Activity |
Images excluded, repeat each entry below exactly.

(Pixel coordinate grounding data)

__________________________________________________

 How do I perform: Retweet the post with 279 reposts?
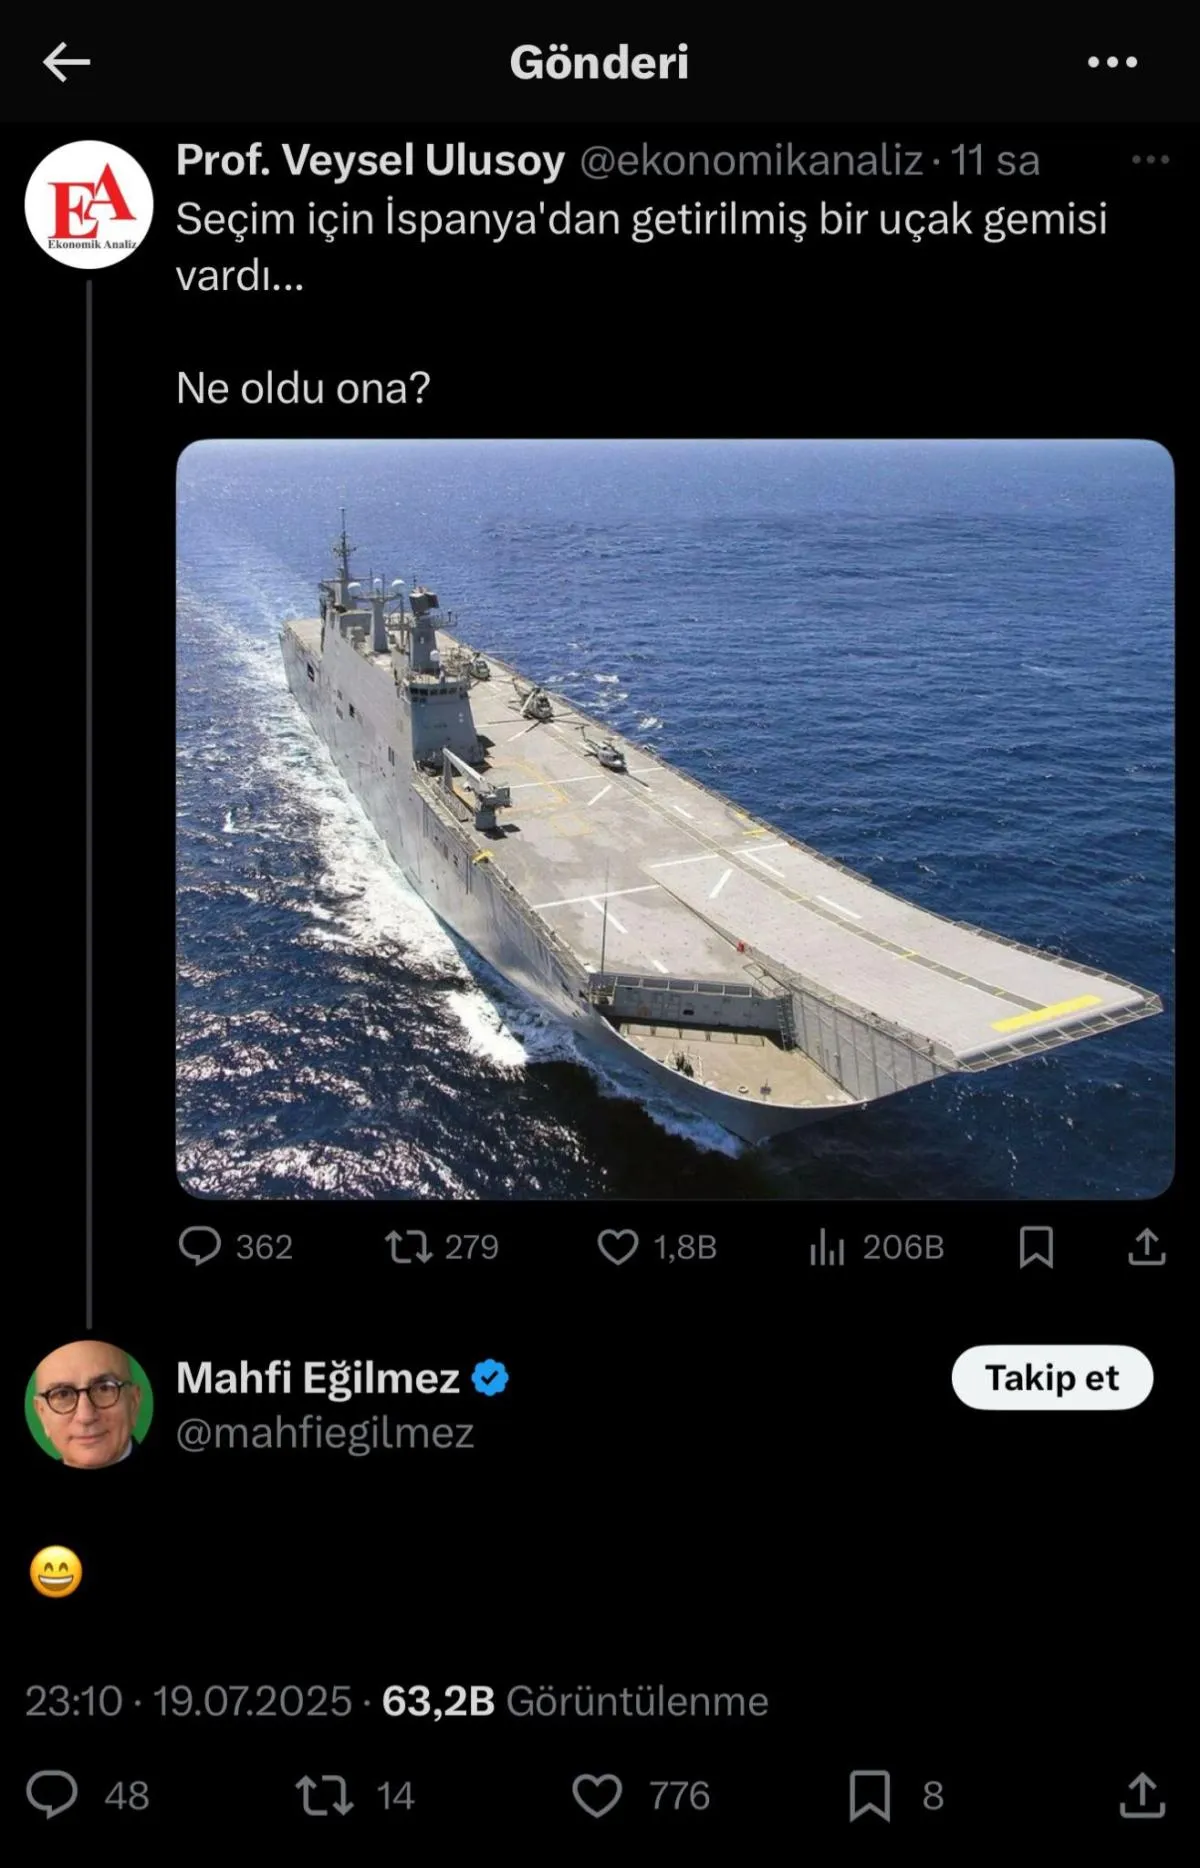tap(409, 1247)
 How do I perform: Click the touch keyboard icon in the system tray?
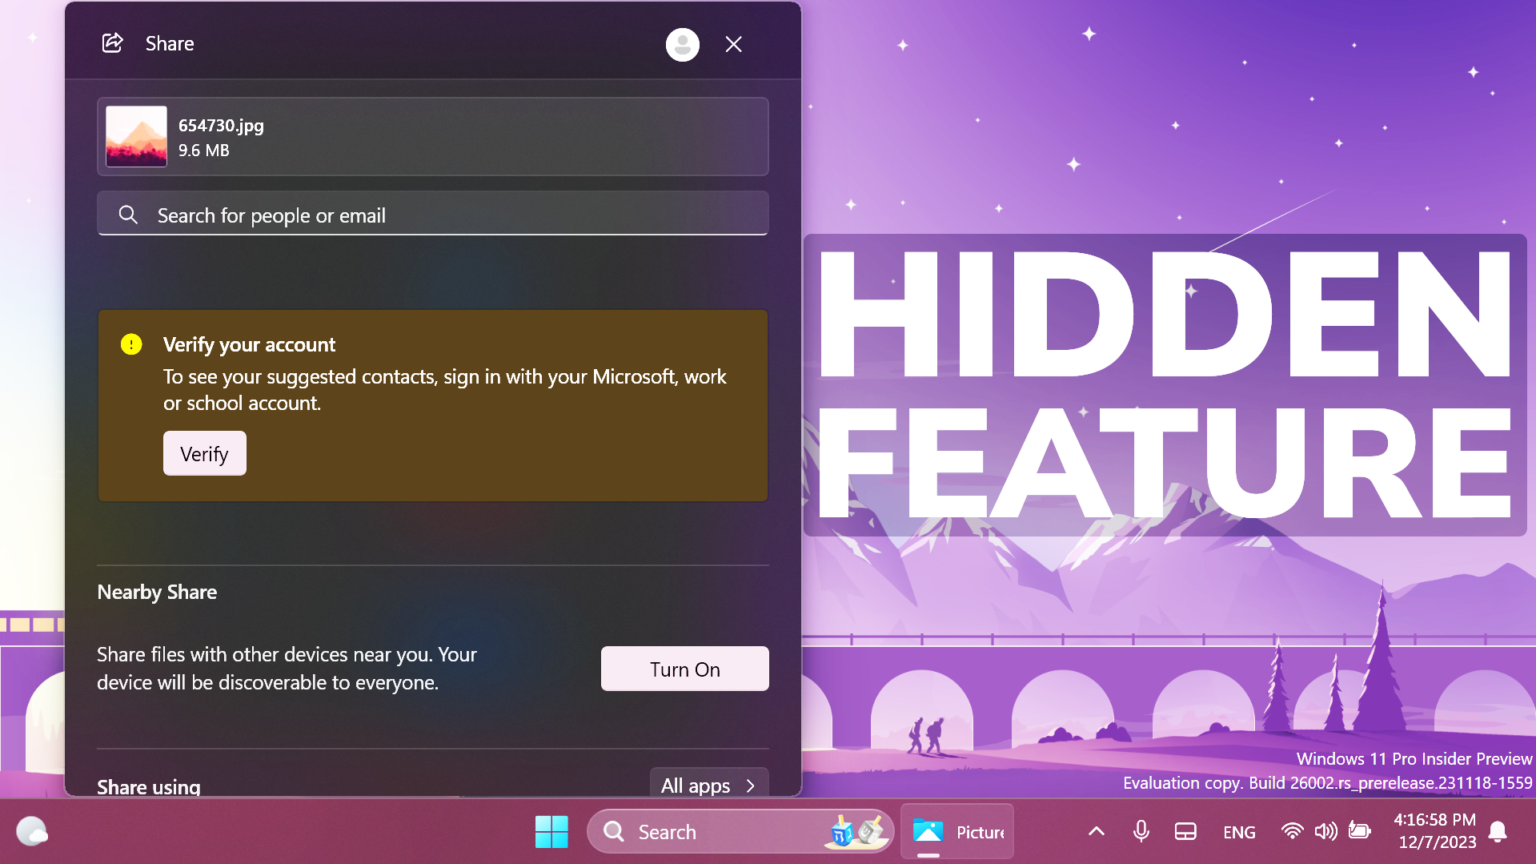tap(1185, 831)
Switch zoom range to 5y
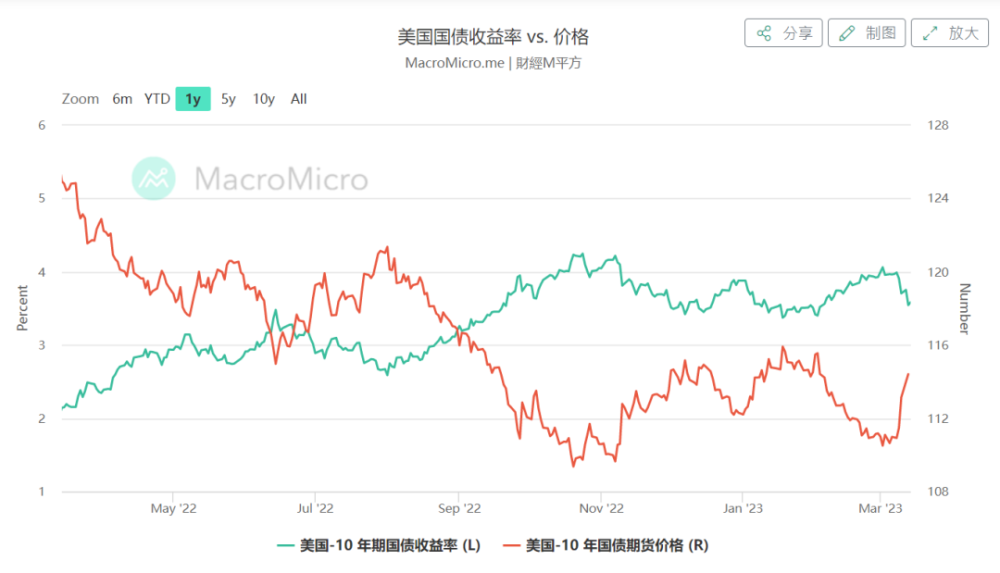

__________________________________________________

Answer for the task |
 How do I perform: Retweet the post with 279 reposts?
tap(409, 1247)
 How do I perform: Click the touch keyboard icon in the system tray?
tap(1185, 831)
Switch zoom range to 5y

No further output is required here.